Restoring Properties, Rebuilding Communities
Transforming Vacant Properties in Today’s America
Published: October 2010
Author(s): Center for Community Progress
Vacant properties have been an almost exclusively local concern, dealt with by city inspectors and tax officials on a building-by-building basis. Until now. In the face of a dramatically changed landscape, they are starting to recognize that our communities will not thrive if we continue to use the strategies of the past, going project by project, deal by deal. To stem the flow of abandonment and reverse that trend in order to use tens of thousands of properties in productive ways, every sector—the public, private, and “third” (nonprofit and philanthropy) sectors—will have to play a strategic and intentional role to reshape how we deal with properties, how we acquire land, manage it, and dispose of it for reuse.
This report offers a systemic look at the problem and evaluates actions that can be taken by federal, state and local governments, as well as community organizations, private foundations and real estate developers to stem the tide of increasing vacancy rates and meet the challenges presented by already vacant properties.

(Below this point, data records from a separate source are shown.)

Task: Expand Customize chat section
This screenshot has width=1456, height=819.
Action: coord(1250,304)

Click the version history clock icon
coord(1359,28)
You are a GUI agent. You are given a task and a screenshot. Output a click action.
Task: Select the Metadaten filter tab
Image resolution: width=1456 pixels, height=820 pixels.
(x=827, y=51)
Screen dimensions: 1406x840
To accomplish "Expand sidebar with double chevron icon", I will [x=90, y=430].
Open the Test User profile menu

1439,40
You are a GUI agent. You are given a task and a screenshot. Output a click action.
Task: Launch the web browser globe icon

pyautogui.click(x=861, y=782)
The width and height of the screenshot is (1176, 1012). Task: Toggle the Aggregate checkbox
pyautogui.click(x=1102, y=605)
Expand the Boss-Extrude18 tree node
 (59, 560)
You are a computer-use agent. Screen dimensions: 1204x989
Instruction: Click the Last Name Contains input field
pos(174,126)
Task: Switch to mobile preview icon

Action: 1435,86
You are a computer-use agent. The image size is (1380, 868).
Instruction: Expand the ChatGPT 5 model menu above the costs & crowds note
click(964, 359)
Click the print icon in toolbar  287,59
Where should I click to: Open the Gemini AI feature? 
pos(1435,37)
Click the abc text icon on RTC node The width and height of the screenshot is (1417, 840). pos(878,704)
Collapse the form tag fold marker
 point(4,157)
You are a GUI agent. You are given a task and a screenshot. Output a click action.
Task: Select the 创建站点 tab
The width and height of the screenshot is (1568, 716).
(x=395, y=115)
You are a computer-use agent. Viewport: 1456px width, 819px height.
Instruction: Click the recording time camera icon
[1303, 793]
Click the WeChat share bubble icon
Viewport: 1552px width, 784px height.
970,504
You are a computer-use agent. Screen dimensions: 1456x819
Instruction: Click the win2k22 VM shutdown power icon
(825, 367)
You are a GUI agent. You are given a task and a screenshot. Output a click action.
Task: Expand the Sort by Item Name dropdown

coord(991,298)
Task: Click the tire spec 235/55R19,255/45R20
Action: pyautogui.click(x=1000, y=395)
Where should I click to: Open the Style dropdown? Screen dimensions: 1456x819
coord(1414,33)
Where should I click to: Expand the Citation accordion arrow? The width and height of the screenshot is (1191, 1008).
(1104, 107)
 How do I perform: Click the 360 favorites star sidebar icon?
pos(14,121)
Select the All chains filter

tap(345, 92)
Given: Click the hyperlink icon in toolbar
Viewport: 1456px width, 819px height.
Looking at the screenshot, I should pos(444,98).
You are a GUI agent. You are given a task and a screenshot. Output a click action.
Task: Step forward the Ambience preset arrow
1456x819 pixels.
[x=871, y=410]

The scope and determination of thousands of local stakeholders is impressive, but their efforts are often scattered, small in scale, and unlikely to lead to long-term, sustained change.
Policymakers and community leaders across the country need to go beyond these efforts, recognize the magnitude of the problem, and focus on the fundamental changes in laws, policies and practices that are needed if we are to tackle the problem at the scale it demands.
Above all, we need to focus on vacant and abandoned properties not just as a problem, but as a resource, one that we can use to build stronger, healthier communities.